Ordinary wikipedia articles seem to start the main line text with a <p> element, which has helped us use the simple instruction:

first_p_ind = page_html.find('<p>')

to find the start of the useful text. But some wikipedia pages have a different structure, like list or topic pages.

But even some pages that are not special might break this: at the time of writing this section, the Complex system page is organized with a right side bar which has <p> elements in it, and these come before the main text.

So running ./gtp.py Complex_system goes to Collective_intelligence instead of system which the ends up taking us into a loop with no progress:

$ chmod 755 gtp.py
$ ./gtp.py Complex_system
$ evince Complex_system.pdf &
../_images/Complex_system.dot.svg

Figure 31.5.1 The chain of first clicks starting at Complex_system, obtained with ./gtp.py Complex_system. This is a failure of our program:

31.6. When we simply don’t “get to philosophy”

Sometimes an article just breaks the mold. At the time in which I wrote an earlier version of this section, Roman_Empire would loop back and forth to Octavian.

While this might be semi-humorously seen as an insightful comment by the “getting to philosophy” meme, it is worth noting that our software had worked well: if you looked at the articles on Roman Empire and Octavian at that time you would have seen that they do indeed reference each other as first links.

So this was a failure of the meme, not of our program.

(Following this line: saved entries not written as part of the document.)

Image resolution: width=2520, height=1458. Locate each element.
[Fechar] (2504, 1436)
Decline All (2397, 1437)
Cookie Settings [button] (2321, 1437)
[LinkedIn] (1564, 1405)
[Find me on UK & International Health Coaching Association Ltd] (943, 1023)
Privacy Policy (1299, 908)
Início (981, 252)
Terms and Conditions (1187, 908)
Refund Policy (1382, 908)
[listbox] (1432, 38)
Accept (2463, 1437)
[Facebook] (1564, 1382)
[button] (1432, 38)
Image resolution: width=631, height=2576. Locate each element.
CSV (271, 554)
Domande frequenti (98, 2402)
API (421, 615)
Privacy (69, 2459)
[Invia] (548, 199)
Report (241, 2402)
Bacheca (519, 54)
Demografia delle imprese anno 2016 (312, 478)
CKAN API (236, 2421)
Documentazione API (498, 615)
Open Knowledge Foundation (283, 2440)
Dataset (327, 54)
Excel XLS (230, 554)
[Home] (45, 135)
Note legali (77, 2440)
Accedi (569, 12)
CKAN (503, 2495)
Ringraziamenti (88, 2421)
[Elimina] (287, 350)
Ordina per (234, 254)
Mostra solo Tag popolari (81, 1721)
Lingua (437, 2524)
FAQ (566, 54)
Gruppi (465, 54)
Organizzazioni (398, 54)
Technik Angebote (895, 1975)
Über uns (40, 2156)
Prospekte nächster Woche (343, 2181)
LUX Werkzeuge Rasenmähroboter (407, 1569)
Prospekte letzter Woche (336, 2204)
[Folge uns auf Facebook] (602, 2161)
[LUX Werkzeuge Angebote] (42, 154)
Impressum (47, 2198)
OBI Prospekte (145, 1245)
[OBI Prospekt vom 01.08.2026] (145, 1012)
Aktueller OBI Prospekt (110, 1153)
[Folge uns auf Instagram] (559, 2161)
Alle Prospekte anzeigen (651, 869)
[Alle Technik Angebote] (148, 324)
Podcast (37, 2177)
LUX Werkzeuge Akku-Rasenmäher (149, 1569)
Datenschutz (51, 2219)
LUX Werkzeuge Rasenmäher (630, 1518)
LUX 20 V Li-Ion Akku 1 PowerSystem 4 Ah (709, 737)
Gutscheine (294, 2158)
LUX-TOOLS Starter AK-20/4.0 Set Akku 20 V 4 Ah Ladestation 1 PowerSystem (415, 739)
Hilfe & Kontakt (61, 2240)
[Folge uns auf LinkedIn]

As it turns out, at the time of revising (2023-11-06) I find that the Roman Empire article has been revised to start with a link to the Roman Republic, rather than first linking to Octavian. This restores the Getting to Philosophy meme for “Roman Empire”, although we can expect this to occur in other articles.

In Figure 31.6.1 I show the graph I had gotten at that time.

../_images/Roman_Empire.dot.svg

Figure 31.6.1 The chain of first clicks starting at Roman_Empire, obtained with ./gtp.py Roman_Empire on October 10 2023 when the article had a different first link. This was not a failure of our program: it was simply a different structuring of the Wikipedia articles by their authors.